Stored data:
+===+

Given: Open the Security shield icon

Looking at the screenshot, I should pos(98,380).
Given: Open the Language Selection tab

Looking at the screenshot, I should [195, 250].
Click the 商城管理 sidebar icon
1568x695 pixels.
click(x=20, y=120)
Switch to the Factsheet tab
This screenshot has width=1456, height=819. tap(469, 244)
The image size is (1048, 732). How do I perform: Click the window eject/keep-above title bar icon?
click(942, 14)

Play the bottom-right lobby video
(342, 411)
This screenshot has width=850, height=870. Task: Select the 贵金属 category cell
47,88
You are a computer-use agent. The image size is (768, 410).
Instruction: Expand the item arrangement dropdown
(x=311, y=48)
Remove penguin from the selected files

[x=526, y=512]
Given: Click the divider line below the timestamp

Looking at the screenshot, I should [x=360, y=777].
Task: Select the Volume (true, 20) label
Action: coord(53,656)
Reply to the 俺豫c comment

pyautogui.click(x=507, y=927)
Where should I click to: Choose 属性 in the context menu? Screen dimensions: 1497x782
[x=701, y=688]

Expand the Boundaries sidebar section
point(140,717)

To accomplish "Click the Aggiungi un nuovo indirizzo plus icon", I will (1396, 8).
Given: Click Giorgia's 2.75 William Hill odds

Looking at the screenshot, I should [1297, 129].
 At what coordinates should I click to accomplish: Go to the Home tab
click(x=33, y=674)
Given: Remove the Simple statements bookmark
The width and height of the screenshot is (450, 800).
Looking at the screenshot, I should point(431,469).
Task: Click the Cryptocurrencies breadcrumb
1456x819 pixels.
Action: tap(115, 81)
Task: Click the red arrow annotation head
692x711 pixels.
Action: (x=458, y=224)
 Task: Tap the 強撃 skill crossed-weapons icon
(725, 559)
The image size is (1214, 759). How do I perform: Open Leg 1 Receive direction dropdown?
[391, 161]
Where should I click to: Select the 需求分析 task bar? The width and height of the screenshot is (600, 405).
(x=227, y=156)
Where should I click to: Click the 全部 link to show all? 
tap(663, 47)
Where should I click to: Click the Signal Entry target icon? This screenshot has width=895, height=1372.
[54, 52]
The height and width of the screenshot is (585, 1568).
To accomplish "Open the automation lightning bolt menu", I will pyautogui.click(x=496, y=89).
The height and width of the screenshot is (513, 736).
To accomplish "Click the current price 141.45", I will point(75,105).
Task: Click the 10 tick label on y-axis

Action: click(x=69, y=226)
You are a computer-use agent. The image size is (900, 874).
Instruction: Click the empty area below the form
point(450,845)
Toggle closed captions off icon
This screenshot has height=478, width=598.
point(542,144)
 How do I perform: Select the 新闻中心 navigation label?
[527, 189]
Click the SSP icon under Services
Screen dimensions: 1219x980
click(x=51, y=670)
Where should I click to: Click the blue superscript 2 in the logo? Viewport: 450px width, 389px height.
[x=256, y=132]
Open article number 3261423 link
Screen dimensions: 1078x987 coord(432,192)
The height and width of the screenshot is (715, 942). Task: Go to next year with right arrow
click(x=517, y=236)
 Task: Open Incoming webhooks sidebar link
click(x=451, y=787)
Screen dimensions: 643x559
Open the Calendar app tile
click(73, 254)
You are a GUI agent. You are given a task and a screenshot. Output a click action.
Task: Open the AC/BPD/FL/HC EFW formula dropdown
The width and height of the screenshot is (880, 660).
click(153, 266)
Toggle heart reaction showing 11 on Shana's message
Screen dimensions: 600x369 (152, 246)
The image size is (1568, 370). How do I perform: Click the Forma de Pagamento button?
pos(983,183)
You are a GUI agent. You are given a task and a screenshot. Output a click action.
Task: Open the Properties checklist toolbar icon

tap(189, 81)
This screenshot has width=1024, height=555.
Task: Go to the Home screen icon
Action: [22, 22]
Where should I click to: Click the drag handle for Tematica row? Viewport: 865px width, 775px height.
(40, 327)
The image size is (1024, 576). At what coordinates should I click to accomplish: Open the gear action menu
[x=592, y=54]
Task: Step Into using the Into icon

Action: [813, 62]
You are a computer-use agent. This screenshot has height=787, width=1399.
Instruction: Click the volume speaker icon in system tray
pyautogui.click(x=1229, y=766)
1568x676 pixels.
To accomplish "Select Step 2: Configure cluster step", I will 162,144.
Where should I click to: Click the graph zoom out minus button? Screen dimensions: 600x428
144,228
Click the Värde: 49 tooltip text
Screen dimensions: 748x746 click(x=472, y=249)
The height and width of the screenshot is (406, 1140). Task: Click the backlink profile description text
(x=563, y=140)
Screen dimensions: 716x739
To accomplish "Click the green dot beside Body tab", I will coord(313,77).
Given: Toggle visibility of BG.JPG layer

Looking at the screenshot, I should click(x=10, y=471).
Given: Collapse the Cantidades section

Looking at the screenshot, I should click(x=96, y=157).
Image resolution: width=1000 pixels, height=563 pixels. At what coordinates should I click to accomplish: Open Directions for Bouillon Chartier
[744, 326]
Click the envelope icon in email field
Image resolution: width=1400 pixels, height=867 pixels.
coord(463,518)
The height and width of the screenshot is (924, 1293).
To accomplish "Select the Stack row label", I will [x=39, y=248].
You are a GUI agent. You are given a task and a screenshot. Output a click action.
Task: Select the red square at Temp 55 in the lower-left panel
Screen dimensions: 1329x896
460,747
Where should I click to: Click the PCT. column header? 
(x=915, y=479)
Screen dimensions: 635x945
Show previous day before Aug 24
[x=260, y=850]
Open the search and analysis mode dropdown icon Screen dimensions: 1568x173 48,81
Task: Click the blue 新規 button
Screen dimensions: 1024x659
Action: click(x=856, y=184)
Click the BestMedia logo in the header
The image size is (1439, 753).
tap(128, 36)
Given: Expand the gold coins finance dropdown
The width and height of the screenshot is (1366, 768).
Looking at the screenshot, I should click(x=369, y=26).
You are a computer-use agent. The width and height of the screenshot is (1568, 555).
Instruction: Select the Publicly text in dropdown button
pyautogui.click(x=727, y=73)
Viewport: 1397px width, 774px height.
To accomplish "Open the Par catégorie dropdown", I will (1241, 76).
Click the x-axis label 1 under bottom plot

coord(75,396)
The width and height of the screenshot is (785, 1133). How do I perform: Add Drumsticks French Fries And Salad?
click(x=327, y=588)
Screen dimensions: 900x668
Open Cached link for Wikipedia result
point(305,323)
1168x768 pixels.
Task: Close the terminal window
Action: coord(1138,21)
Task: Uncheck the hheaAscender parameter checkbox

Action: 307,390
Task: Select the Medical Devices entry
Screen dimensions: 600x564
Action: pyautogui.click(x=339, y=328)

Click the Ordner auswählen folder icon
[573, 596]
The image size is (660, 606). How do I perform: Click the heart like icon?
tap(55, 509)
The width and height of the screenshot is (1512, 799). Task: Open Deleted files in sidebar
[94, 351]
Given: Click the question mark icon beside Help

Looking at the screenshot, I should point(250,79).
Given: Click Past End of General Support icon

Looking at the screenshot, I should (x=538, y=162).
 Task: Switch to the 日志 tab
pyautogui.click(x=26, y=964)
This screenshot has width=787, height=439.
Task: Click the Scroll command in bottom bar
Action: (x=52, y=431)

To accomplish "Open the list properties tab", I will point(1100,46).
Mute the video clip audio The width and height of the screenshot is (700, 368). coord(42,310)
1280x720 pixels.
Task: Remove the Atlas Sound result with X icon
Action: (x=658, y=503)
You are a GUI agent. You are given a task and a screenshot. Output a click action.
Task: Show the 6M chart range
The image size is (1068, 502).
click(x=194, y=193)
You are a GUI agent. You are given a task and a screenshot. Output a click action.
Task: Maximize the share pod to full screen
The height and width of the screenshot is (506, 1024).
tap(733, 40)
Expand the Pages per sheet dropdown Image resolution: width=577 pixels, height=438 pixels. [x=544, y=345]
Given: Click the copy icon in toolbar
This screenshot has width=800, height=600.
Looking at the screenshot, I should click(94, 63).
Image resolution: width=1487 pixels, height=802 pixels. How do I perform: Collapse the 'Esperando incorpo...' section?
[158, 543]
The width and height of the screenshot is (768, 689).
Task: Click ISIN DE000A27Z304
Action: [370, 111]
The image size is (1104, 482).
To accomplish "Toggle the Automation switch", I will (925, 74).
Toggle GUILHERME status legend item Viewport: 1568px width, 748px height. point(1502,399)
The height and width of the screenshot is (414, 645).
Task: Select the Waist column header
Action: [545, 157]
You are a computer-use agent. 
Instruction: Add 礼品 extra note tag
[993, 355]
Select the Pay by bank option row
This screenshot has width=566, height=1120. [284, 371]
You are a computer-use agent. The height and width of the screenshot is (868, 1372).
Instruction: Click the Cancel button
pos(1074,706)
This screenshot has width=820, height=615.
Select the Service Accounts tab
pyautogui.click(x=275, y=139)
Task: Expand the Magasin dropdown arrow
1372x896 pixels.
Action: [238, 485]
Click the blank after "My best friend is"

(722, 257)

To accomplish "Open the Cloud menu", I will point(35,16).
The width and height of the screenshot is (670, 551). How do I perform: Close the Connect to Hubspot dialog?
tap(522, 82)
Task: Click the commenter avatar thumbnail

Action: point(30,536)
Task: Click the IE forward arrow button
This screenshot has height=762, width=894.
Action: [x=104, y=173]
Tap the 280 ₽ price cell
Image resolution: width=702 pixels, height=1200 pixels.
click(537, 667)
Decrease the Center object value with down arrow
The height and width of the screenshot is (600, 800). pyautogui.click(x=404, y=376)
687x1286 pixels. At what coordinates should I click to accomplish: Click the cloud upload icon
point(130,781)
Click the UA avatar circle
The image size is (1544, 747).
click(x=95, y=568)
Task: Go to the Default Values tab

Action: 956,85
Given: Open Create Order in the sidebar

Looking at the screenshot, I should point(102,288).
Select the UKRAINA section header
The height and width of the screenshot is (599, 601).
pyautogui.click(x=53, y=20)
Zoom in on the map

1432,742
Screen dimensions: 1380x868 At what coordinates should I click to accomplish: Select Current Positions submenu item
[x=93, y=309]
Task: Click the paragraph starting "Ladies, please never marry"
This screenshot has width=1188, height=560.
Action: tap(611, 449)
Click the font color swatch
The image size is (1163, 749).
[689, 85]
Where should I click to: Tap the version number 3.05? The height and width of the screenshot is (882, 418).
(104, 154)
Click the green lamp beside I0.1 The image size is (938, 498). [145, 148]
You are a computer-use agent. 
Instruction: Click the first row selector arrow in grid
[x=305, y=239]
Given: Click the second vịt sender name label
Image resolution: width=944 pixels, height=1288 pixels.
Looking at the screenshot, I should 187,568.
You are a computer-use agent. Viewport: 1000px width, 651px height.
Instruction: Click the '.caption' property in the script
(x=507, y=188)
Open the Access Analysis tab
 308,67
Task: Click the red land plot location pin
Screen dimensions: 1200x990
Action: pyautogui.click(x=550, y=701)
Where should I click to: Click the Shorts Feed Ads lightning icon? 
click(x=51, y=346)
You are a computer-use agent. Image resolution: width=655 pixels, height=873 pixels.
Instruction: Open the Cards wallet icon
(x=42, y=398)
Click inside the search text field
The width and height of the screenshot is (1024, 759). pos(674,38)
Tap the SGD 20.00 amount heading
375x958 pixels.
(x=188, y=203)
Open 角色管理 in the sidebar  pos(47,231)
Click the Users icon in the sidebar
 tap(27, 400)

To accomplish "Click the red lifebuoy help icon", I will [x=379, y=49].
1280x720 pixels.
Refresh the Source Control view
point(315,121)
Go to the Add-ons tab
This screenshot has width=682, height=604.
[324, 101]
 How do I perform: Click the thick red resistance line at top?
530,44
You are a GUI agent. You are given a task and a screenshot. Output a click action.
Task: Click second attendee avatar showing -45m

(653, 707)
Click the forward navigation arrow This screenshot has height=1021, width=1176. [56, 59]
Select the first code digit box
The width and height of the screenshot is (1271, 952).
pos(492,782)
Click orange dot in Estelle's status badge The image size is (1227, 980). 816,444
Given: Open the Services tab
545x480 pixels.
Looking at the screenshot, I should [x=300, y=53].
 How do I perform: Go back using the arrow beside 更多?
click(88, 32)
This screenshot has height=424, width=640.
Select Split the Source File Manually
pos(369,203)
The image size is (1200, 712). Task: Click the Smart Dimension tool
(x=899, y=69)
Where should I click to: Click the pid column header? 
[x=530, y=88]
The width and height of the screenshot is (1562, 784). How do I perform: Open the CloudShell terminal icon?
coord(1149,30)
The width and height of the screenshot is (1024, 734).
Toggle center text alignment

+===+

### EXERCISE INSTRUCTIONS
The response must consist solely of the lines from the first line of the entries through the line containing "You are a computer-use agent. The image size is (768, 410).", repeated exactly.

### ANSWER SECTION
Given: Open the Security shield icon

Looking at the screenshot, I should pos(98,380).
Given: Open the Language Selection tab

Looking at the screenshot, I should [195, 250].
Click the 商城管理 sidebar icon
1568x695 pixels.
click(x=20, y=120)
Switch to the Factsheet tab
This screenshot has width=1456, height=819. tap(469, 244)
The image size is (1048, 732). How do I perform: Click the window eject/keep-above title bar icon?
click(942, 14)

Play the bottom-right lobby video
(342, 411)
This screenshot has width=850, height=870. Task: Select the 贵金属 category cell
47,88
You are a computer-use agent. The image size is (768, 410).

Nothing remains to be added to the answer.